Check every line below for the string "will". Copy the ones that have it.

Dataset excerpts

━━━━━━

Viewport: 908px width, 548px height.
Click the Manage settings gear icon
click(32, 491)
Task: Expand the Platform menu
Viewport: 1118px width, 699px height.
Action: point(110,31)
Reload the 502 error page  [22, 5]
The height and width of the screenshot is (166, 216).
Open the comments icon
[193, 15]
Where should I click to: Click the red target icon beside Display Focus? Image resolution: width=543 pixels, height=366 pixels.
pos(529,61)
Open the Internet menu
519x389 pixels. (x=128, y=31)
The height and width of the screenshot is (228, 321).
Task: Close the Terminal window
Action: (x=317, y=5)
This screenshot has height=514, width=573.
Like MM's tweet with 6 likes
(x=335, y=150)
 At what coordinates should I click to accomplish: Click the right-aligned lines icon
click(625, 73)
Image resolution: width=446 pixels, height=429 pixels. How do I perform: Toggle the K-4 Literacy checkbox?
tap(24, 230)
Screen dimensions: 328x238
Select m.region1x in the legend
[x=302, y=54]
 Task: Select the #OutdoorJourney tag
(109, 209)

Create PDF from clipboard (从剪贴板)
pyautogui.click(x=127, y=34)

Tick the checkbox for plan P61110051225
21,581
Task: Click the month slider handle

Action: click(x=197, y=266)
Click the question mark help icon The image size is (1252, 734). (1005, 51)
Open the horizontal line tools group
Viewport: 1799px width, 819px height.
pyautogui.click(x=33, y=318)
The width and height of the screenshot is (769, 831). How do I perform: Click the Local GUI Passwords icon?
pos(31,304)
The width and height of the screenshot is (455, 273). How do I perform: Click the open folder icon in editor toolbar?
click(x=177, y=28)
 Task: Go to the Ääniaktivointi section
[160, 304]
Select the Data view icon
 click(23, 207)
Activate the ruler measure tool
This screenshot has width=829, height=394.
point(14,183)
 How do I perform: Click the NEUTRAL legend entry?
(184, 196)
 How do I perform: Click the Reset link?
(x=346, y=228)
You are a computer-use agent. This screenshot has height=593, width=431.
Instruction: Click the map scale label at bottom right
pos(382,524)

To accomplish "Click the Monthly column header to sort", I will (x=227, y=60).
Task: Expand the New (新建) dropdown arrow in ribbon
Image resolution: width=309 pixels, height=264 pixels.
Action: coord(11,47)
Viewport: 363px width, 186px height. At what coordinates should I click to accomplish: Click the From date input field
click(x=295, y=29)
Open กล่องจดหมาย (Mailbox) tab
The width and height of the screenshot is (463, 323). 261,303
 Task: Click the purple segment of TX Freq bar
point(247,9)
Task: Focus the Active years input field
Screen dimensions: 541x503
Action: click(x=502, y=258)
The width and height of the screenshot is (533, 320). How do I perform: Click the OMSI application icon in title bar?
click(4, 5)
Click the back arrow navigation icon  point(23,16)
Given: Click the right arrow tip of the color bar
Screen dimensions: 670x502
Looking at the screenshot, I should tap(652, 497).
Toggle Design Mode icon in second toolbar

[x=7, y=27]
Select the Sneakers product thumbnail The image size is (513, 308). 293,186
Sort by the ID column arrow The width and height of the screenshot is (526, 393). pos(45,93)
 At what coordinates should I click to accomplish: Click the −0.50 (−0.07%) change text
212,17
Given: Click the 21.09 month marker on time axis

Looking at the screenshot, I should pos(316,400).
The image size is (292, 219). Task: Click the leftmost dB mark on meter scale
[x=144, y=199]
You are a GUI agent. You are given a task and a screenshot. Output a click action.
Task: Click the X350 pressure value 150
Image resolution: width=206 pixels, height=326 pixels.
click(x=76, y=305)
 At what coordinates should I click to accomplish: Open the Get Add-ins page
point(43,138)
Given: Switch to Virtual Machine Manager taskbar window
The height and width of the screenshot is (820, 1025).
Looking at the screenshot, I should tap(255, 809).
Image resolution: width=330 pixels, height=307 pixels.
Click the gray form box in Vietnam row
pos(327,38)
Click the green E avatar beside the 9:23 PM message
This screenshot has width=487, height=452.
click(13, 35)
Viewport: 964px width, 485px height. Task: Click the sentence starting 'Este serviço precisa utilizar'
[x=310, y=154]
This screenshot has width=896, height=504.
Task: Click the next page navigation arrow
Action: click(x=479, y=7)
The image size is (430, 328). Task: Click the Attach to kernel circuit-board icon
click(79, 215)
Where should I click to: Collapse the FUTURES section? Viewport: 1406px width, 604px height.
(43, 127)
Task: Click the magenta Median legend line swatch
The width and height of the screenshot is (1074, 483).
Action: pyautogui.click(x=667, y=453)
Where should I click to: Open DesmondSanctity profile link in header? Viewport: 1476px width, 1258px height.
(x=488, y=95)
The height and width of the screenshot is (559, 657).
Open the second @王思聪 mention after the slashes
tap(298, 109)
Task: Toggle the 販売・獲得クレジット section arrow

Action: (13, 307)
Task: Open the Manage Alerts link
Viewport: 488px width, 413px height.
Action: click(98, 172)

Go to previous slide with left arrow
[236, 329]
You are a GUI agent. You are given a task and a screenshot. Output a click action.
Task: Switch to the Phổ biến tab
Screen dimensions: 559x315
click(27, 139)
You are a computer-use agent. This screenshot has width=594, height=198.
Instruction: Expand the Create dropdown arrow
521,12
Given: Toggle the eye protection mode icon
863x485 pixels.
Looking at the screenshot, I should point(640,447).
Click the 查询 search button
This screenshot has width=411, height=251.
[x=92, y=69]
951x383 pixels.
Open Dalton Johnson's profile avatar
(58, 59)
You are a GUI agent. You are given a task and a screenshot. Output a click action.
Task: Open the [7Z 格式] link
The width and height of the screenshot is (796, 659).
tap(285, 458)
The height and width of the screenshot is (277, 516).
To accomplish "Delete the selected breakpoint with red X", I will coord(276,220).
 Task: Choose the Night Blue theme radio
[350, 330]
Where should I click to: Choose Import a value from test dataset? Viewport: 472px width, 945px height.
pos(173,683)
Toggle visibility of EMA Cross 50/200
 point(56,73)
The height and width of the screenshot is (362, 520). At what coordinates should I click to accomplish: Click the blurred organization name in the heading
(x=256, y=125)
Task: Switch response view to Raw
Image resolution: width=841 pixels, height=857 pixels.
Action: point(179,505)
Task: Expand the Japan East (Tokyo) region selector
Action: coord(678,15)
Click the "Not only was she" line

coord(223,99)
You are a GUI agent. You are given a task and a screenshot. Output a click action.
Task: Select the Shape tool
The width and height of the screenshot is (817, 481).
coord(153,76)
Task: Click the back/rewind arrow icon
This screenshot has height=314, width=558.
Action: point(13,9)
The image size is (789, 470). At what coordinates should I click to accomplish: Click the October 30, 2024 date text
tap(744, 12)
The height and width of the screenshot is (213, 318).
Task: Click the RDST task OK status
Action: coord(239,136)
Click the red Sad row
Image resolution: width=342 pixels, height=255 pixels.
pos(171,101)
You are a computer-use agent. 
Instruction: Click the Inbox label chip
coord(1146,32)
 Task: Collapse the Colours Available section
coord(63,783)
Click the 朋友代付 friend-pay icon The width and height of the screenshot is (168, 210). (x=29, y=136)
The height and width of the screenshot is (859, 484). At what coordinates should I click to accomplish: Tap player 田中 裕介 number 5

━━━━━━

▶ **TASK RESULT**
To accomplish "Click the Monthly column header to sort", I will (x=227, y=60).
To accomplish "Delete the selected breakpoint with red X", I will coord(276,220).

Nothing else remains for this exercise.